Method—Begin the study of the plant when it first appears above ground in April or May. Give the pupils the questions about the blossom for a vacation study, and ask that their observations be kept in their notebooks. The study of the pods and seeds may be made in September or October. When studying the milky juice, add a geography lesson on rubber trees and the way that rubber is made.


Observations—

1. The plant. How does the milkweed look as it appears above ground in the spring? How are its leaves folded when it first puts its head up? Cut off a fully expanded plant a few inches above the ground. What flows out of the stem? Blot off the "milk" and study the cross-section of the stem. What is at the center? How many layers do you see around this center? Can you see from which the milkweed juice comes? How does the juice feel as it dries on your fingers? How does it look when dry? Place a few drops on a piece of paper and when it is dry pull it off and see if it is elastic. Break the edge of the leaf. Does the milky juice flow from it? Does it come from the veins? Do you think that this is the sap of the milkweed? Cut a gash in the milkweed stem and see how the "milk" fills the wound. How does this help the plant? Do cattle feed upon the milkweed when it grows in pastures? If not, why?

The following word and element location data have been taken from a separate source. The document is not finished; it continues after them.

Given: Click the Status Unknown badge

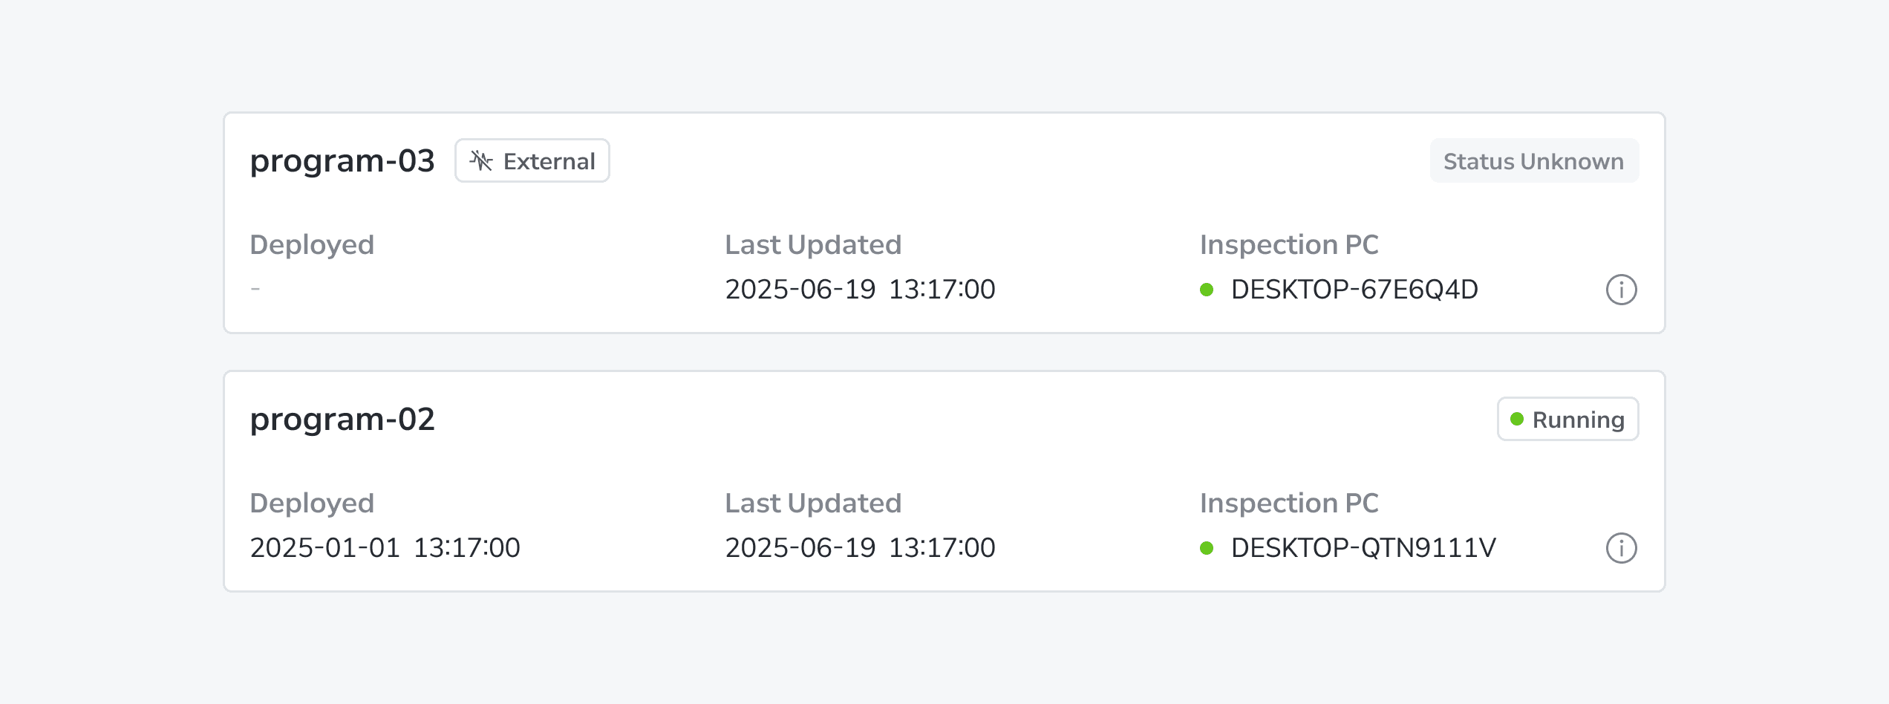Looking at the screenshot, I should (1534, 160).
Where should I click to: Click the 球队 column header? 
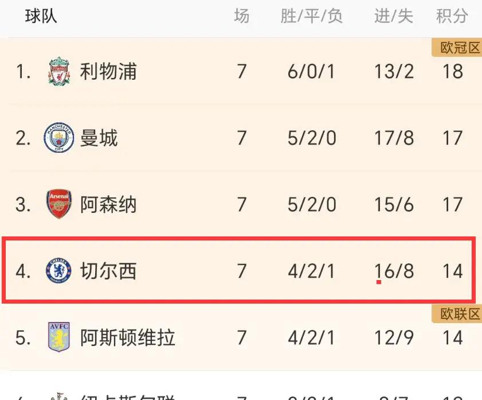pyautogui.click(x=41, y=16)
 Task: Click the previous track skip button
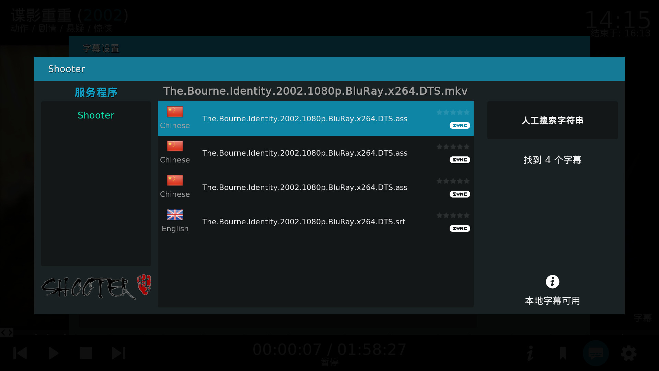[x=20, y=353]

2. How are the leaves arranged on the stem? How do the upper and under sides of the leaves differ? Examine with a lens, and see what makes the nap of the velvet. What gives the light color to the under side? Sketch a leaf showing its shape and venation, noting especially the direction of the veins as they approach the edge of the leaf.

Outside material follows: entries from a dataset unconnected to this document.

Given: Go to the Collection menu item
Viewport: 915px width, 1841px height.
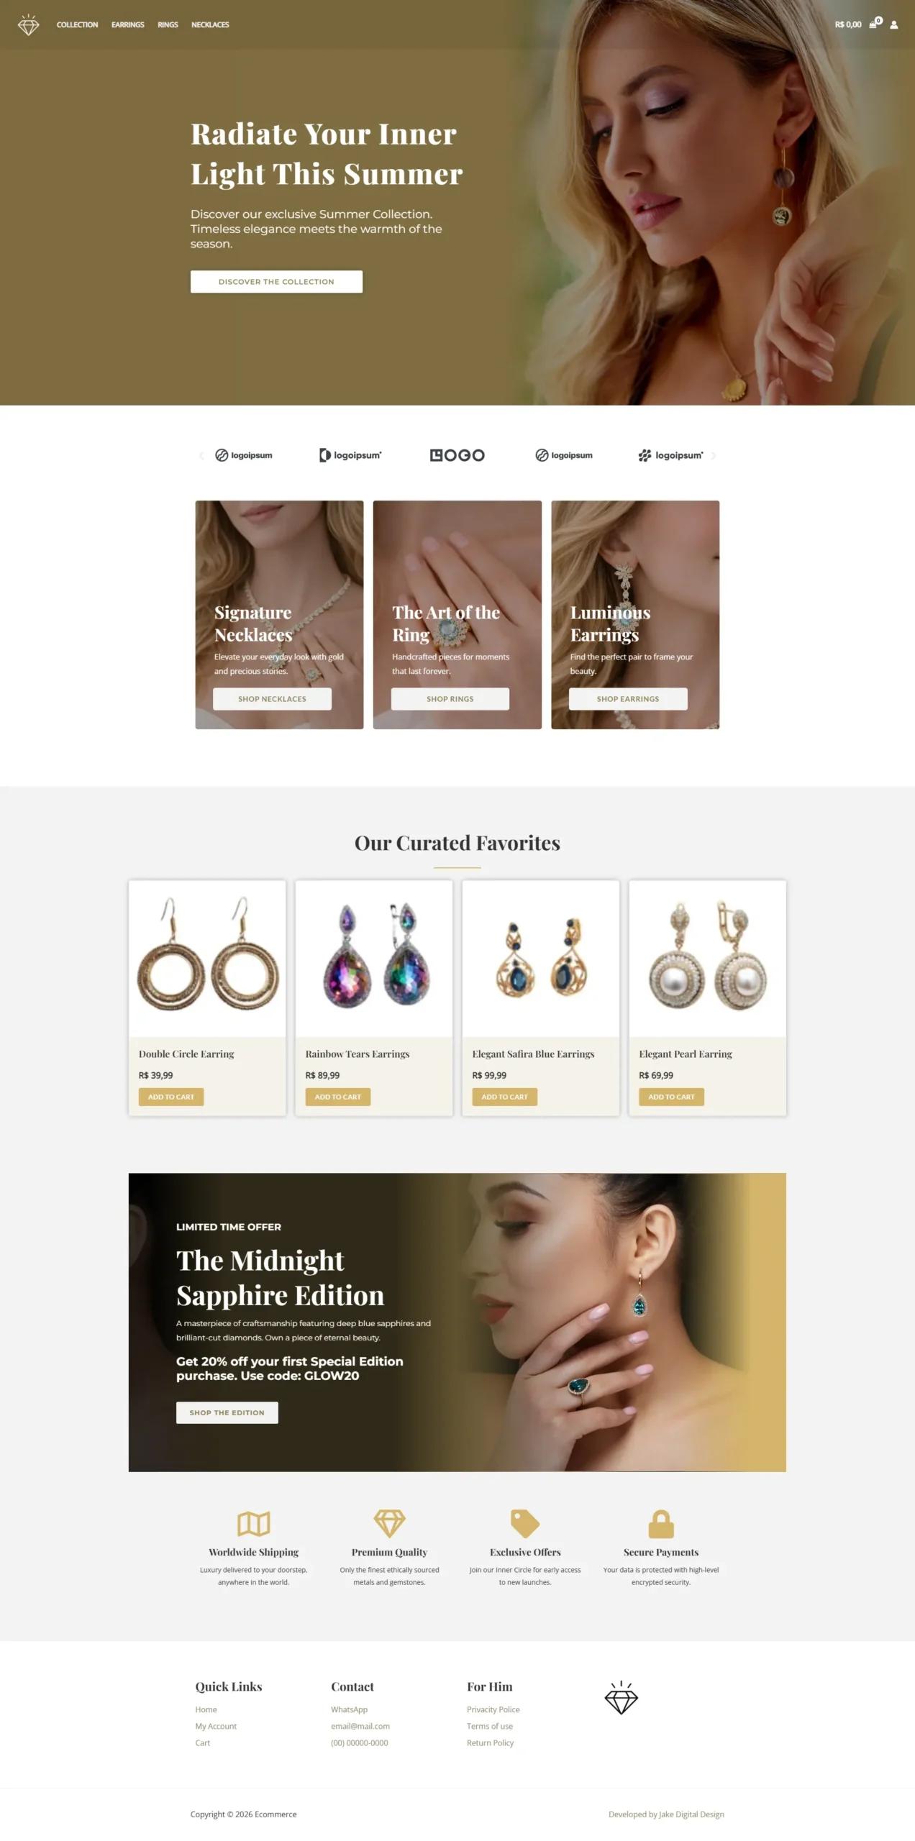Looking at the screenshot, I should pyautogui.click(x=77, y=24).
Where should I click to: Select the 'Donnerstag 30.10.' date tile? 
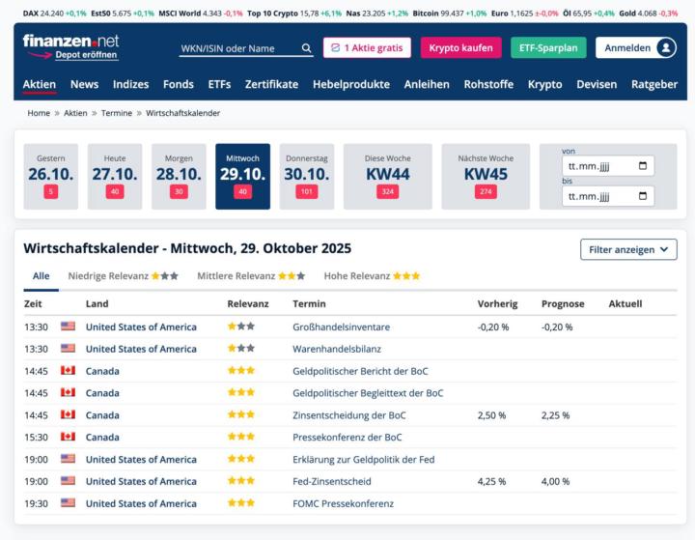[x=307, y=177]
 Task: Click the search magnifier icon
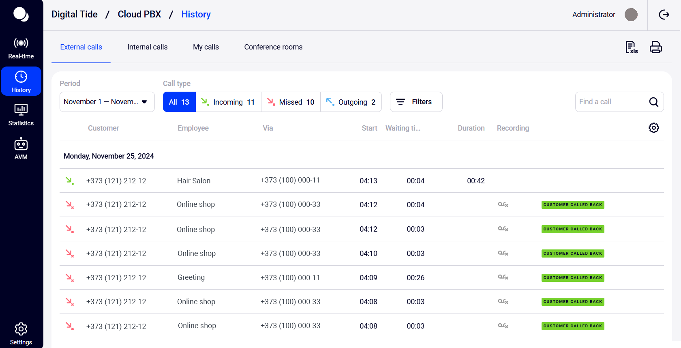point(653,102)
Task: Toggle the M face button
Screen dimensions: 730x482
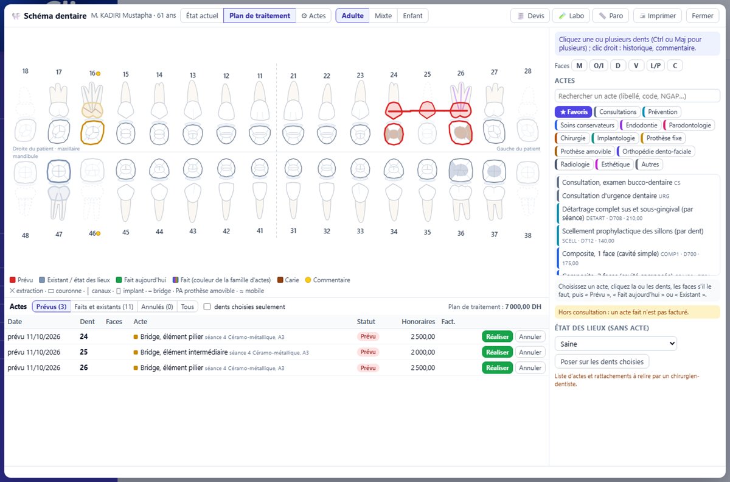Action: (x=579, y=66)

3. The flower. Where do the flower clusters come off the stems in relation to the leaves? Does the stem of the flower cluster stand stiff or droop? Take a good sized flower cluster and count the flowers in it. What would happen if all these flowers should develop into pods? How many flower clusters do you find on one plant? Which of these clusters open first? Last?

4. Take off a single bud with its stem, or pedicel. Does the milky juice come at the break? Is the bud stem stiff or drooping? What is its color and how does it feel? What is the shape of the bud? How many sepals has it? Look at the stem, sepals and bud with a lens and describe their covering. Look for a flower just opening where the petals stand out around it like a five-pointed star. What is their color? What happens to the petals when the flower is fully expanded? Can you see the sepals then? Look straight into the flower. Do you see the five nectar-horns? Look at them with a lens and describe them. What do you suppose is the use of the little curved tongue coming out of each? Where does the tip of the tongue rest? With a lens, look between two of the nectar horns; can you see a little slit or pocket, with white protruding edges? Note just above the pocket a black dot; thrust a needle into this pocket near its base and lift it toward the crown of the flower, touching the black dot. What happens?

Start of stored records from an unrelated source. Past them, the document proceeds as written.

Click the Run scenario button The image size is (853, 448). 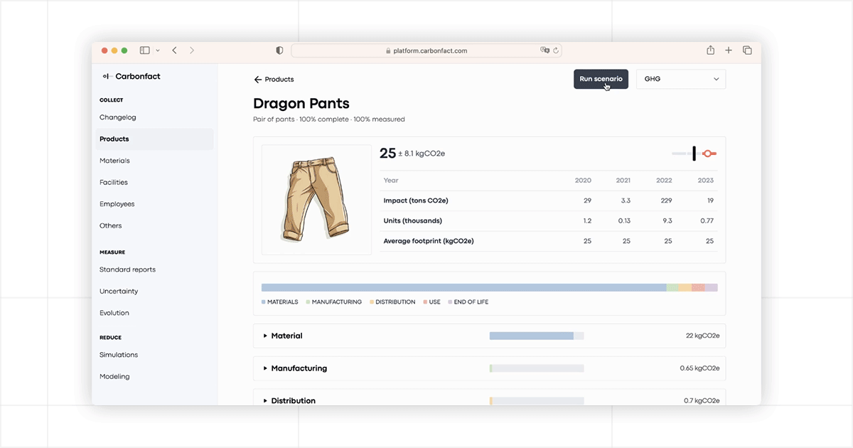point(601,79)
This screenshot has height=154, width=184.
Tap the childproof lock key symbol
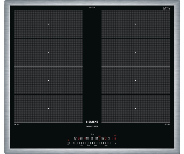pos(75,139)
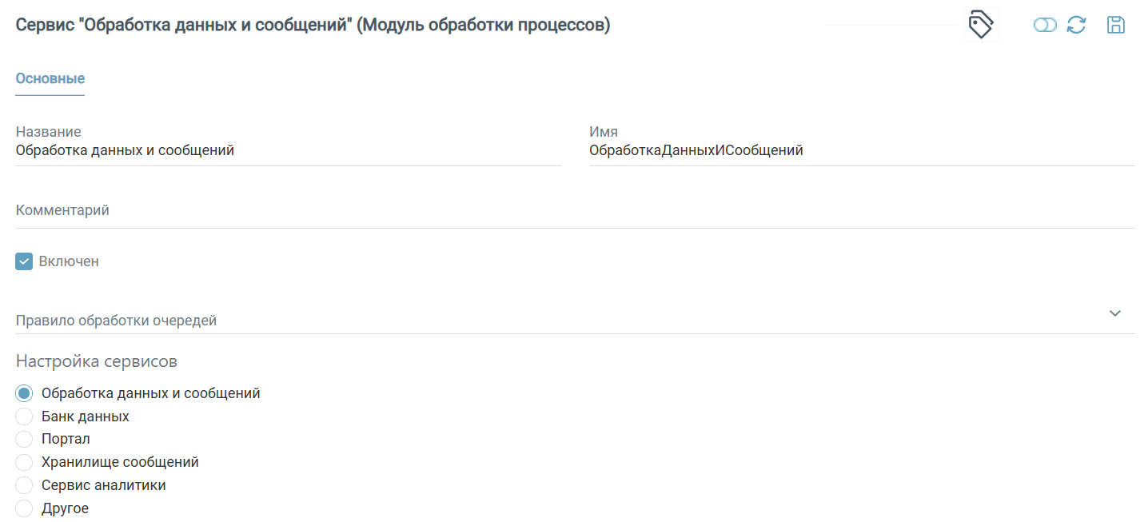Expand "Правило обработки очередей" with the chevron

coord(1115,313)
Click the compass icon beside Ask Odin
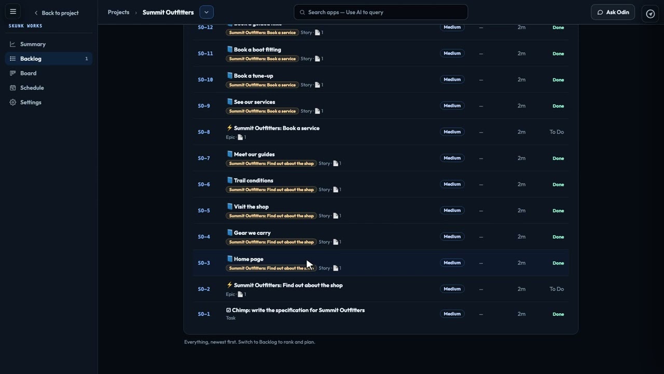Viewport: 664px width, 374px height. [x=651, y=14]
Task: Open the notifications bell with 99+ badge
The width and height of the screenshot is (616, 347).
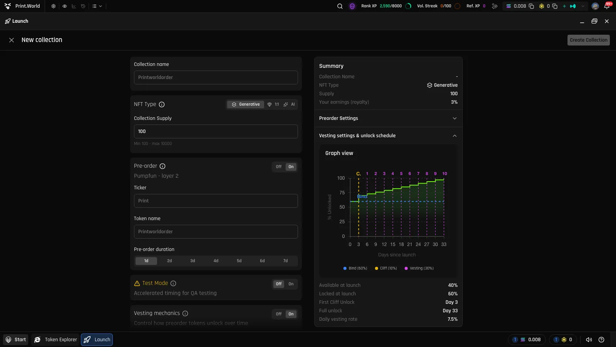Action: pos(607,6)
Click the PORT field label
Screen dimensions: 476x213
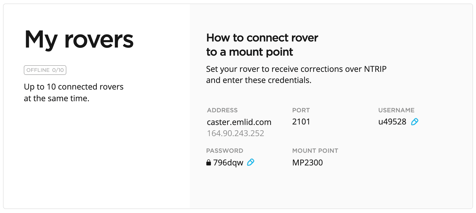(301, 110)
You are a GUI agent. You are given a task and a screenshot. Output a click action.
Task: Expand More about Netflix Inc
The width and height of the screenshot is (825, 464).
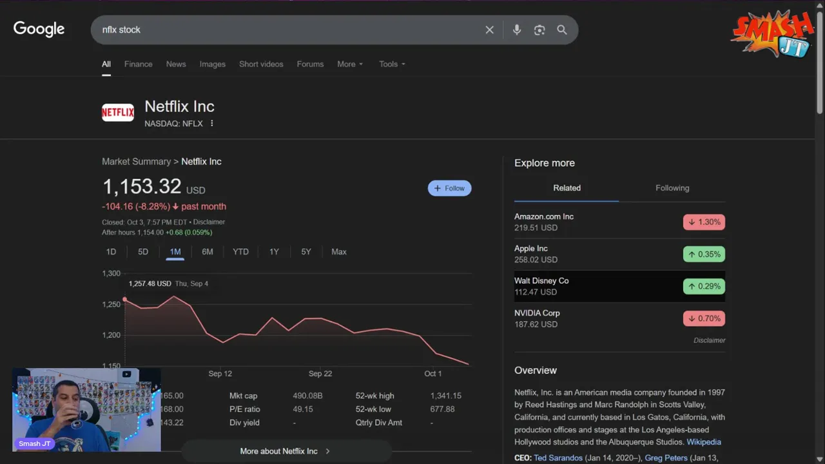coord(285,451)
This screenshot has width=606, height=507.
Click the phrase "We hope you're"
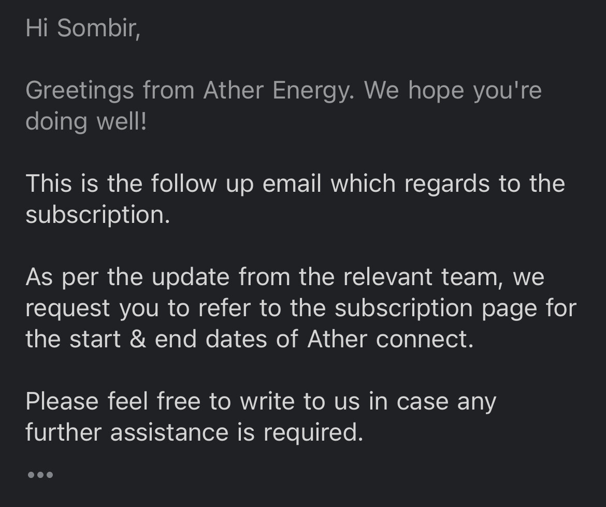[453, 91]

5. Describe the little branched object that came out when you touched it with a needle. These are the pollen saddle-bags and each bag comes from a pocket at one side of, and above the long pocket. Do these saddlebags cling to the needle? Look with a lens at some of the older flowers, and see if you can find the pollen-bags protruding from the long pocket. See if you can find how the long pocket is a passageway to the stigma. To see how the little saddle-bags were transported, watch a bee gathering nectar. Describe what happens.

6. Since the flowers bend over, how must the bee hold on to the flower while she gathers nectar from the horns? As she turns around, would she naturally pull out some of the saddle-bags? Catch a bee in a collecting tube and see if her feet have upon them these pollen-sacs. After gathering these pollen-sacs upon her feet, what happens to them when she visits the next flower? Is the opening of the long pocket like a trap to scrape the sacs off? Can you find on milkweed flowers any bees or other insects that have been entangled in these little traps and have thus perished? Try the experiment of drawing a thread into one of these traps and with your lens see if the opening closes over it.

7. How many kinds of insects do you find visiting the milkweed flowers? Can you detect the strong odor of the flowers? Why must the milkweed develop so many flowers and offer such an abundance of nectar?